● Work order: Within the entries below, the lines from the one with "Hotel Website By O'Rourke (1288, 981)" through the one with "Sale (448, 1639)" are to be set down exactly, both ends kept.

Stored records
☆ ☆ ☆ ☆ ☆
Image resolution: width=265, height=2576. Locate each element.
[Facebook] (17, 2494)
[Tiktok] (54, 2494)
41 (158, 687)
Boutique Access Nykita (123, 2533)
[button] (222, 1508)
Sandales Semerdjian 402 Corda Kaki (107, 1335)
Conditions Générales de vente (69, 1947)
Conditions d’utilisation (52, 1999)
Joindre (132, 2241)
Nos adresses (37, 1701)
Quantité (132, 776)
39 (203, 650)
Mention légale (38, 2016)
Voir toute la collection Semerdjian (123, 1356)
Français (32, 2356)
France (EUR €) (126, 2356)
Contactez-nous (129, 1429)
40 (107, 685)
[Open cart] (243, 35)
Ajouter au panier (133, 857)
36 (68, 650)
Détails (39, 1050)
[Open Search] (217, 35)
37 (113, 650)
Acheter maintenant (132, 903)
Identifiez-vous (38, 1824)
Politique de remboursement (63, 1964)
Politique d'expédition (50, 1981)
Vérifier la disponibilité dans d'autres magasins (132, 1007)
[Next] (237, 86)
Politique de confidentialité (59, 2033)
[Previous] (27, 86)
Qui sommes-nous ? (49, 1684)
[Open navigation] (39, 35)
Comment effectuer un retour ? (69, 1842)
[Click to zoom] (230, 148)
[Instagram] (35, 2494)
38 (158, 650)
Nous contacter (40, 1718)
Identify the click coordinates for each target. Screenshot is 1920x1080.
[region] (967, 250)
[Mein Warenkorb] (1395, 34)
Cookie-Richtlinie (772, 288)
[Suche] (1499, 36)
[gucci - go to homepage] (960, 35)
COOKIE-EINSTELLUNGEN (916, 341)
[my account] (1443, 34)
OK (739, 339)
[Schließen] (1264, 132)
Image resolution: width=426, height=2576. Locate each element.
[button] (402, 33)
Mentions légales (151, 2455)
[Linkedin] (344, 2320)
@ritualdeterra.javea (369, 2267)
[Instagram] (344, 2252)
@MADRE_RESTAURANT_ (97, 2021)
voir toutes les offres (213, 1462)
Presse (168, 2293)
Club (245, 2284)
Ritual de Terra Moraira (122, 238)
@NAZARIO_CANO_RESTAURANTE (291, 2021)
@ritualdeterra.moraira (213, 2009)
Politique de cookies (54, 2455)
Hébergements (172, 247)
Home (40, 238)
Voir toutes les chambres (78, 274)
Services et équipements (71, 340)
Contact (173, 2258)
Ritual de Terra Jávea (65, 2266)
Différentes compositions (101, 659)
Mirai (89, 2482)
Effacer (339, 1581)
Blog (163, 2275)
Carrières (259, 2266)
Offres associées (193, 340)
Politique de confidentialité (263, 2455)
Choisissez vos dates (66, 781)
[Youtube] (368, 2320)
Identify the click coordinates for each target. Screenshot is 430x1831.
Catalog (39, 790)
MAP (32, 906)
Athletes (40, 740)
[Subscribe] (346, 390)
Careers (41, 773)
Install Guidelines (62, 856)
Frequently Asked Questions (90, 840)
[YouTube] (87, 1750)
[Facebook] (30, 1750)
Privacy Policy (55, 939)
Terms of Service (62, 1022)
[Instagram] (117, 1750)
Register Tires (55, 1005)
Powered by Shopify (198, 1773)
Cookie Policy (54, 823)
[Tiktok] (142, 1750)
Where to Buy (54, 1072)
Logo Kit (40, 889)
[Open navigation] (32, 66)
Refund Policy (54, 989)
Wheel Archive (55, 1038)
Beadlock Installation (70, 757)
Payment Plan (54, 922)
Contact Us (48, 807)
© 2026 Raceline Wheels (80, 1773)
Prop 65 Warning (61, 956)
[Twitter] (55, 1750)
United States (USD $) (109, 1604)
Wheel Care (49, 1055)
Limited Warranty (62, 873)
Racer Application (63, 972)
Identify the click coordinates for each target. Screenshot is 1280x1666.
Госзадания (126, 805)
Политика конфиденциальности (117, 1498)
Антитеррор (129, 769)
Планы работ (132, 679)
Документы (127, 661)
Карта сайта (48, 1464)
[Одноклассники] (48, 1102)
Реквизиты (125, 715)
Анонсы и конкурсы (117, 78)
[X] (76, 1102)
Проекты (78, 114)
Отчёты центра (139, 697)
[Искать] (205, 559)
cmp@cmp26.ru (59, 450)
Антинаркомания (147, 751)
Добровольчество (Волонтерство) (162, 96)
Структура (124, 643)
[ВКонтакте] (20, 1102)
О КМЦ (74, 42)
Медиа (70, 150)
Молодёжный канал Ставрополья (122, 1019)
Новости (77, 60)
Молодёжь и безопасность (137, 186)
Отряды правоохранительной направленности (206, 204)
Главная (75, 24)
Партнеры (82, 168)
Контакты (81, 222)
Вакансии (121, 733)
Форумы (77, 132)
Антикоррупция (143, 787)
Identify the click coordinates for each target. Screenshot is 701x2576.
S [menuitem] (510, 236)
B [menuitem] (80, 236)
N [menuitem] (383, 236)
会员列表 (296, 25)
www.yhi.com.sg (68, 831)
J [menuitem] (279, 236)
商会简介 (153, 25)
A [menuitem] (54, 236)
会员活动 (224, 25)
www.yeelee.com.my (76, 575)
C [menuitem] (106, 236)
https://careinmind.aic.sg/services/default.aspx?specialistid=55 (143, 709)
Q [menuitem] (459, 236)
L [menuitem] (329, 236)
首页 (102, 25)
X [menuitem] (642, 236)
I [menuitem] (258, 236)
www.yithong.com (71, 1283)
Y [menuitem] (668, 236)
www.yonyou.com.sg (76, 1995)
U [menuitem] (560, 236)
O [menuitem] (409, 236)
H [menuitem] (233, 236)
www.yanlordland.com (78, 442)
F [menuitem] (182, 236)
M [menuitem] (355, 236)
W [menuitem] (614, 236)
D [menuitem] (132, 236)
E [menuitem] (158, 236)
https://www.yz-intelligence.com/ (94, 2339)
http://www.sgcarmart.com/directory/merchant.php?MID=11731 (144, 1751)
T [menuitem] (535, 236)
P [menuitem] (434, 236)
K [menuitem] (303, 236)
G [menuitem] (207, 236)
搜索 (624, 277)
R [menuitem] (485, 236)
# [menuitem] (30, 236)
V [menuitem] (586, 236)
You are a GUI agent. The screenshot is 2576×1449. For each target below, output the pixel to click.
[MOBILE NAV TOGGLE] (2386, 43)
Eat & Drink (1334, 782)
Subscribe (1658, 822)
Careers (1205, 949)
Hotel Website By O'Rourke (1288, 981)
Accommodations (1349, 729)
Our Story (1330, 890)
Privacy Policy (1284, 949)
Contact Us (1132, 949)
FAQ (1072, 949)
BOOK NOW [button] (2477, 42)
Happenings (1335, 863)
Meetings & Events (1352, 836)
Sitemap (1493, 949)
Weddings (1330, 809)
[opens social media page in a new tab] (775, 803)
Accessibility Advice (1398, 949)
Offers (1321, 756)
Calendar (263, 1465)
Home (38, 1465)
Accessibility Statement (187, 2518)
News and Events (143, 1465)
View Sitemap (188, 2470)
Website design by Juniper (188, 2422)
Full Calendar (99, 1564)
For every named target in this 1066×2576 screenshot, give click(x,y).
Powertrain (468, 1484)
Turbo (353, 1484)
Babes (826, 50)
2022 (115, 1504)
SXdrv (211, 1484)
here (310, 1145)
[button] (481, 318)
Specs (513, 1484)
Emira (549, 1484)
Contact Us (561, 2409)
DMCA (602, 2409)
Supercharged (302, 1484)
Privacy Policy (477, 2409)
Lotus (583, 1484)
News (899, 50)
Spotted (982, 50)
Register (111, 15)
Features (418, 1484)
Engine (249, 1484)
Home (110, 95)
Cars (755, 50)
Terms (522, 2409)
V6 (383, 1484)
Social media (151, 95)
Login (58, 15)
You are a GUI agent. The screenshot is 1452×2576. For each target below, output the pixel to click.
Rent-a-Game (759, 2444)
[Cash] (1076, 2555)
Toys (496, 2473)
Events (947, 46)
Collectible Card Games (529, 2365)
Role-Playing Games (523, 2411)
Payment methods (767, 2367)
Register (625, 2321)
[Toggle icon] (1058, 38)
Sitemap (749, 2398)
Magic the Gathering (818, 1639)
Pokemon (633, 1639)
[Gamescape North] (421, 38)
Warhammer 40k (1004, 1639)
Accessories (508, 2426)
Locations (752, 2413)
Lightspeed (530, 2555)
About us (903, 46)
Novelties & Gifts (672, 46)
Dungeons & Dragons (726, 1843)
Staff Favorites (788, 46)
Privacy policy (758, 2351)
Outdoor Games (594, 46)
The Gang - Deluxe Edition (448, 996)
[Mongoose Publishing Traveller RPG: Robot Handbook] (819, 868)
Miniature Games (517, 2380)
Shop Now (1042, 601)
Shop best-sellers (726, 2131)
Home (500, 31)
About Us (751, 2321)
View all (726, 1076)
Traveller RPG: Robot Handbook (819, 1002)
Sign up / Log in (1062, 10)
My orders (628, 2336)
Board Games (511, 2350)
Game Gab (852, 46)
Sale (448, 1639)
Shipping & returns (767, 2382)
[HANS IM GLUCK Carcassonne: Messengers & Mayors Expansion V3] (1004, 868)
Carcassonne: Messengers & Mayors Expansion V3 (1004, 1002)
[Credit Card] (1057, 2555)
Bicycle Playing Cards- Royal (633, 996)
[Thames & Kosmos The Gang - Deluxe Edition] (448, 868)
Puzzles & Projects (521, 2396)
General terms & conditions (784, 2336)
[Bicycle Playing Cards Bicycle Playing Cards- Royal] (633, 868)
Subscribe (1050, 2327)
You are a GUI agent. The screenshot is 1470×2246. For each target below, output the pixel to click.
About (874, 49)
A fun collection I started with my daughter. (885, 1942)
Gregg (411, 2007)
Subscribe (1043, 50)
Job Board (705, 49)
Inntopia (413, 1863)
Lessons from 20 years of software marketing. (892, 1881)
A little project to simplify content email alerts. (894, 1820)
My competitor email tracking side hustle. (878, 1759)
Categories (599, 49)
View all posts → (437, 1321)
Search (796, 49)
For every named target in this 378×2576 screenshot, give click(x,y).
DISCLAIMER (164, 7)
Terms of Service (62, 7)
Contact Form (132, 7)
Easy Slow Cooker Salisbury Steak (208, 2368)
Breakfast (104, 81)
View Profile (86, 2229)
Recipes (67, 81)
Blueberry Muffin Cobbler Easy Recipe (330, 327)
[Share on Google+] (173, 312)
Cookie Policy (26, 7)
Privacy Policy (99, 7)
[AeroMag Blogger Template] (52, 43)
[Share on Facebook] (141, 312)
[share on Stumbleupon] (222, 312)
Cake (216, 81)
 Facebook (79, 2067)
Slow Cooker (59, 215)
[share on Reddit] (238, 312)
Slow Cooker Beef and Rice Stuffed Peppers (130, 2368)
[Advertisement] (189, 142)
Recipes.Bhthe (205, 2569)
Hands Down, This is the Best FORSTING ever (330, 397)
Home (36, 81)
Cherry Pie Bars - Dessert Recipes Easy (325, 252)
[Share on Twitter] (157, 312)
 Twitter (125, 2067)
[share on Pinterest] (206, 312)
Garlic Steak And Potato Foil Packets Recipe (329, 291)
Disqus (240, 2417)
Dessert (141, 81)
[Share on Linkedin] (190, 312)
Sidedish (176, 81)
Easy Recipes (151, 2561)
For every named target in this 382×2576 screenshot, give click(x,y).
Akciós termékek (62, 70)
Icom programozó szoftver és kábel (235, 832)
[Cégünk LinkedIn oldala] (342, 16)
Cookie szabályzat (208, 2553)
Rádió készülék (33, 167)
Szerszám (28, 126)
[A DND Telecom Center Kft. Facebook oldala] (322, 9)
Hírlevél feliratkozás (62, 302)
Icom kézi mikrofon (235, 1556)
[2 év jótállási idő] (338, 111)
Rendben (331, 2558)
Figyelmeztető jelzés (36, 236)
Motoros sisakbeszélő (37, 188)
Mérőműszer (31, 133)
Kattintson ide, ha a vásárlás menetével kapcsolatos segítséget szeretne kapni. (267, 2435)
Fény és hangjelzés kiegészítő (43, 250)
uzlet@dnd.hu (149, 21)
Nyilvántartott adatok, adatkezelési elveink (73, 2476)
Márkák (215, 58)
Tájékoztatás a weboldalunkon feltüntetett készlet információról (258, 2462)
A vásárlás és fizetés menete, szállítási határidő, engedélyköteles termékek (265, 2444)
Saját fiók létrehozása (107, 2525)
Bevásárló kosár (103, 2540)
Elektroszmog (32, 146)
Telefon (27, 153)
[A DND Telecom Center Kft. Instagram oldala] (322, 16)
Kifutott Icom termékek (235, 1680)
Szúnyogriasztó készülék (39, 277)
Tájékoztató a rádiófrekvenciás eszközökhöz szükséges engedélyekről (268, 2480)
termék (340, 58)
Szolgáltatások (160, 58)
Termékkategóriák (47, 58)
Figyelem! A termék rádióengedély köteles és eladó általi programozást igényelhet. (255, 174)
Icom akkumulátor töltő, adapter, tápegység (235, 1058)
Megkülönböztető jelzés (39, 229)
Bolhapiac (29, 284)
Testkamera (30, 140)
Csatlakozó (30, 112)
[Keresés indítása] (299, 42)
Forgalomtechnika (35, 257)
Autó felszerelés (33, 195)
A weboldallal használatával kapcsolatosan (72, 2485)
☆ ☆ ☆ ☆ ☆
● Written answer:
Hotel Website By O'Rourke (1288, 981)
Accommodations (1349, 729)
Our Story (1330, 890)
Privacy Policy (1284, 949)
Contact Us (1132, 949)
FAQ (1072, 949)
BOOK NOW [button] (2477, 42)
Happenings (1335, 863)
Meetings & Events (1352, 836)
Sitemap (1493, 949)
Weddings (1330, 809)
[opens social media page in a new tab] (775, 803)
Accessibility Advice (1398, 949)
Offers (1321, 756)
Calendar (263, 1465)
Home (38, 1465)
Accessibility Statement (187, 2518)
News and Events (143, 1465)
View Sitemap (188, 2470)
Website design by Juniper (188, 2422)
Full Calendar (99, 1564)
For every named target in this 1066×2576 screenshot, give click(x,y).
Powertrain (468, 1484)
Turbo (353, 1484)
Babes (826, 50)
2022 (115, 1504)
SXdrv (211, 1484)
here (310, 1145)
[button] (481, 318)
Specs (513, 1484)
Emira (549, 1484)
Contact Us (561, 2409)
DMCA (602, 2409)
Supercharged (302, 1484)
Privacy Policy (477, 2409)
Lotus (583, 1484)
News (899, 50)
Spotted (982, 50)
Register (111, 15)
Features (418, 1484)
Engine (249, 1484)
Home (110, 95)
Cars (755, 50)
Terms (522, 2409)
V6 (383, 1484)
Social media (151, 95)
Login (58, 15)
You are a GUI agent. The screenshot is 1452×2576. For each target below, output the pixel to click.
Rent-a-Game (759, 2444)
[Cash] (1076, 2555)
Toys (496, 2473)
Events (947, 46)
Collectible Card Games (529, 2365)
Role-Playing Games (523, 2411)
Payment methods (767, 2367)
Register (625, 2321)
[Toggle icon] (1058, 38)
Sitemap (749, 2398)
Magic the Gathering (818, 1639)
Pokemon (633, 1639)
[Gamescape North] (421, 38)
Warhammer 40k (1004, 1639)
Accessories (508, 2426)
Locations (752, 2413)
Lightspeed (530, 2555)
About us (903, 46)
Novelties & Gifts (672, 46)
Dungeons & Dragons (726, 1843)
Staff Favorites (788, 46)
Privacy policy (758, 2351)
Outdoor Games (594, 46)
The Gang - Deluxe Edition (448, 996)
[Mongoose Publishing Traveller RPG: Robot Handbook] (819, 868)
Miniature Games (517, 2380)
Shop Now (1042, 601)
Shop best-sellers (726, 2131)
Home (500, 31)
About Us (751, 2321)
View all (726, 1076)
Traveller RPG: Robot Handbook (819, 1002)
Sign up / Log in (1062, 10)
My orders (628, 2336)
Board Games (511, 2350)
Game Gab (852, 46)
Sale (448, 1639)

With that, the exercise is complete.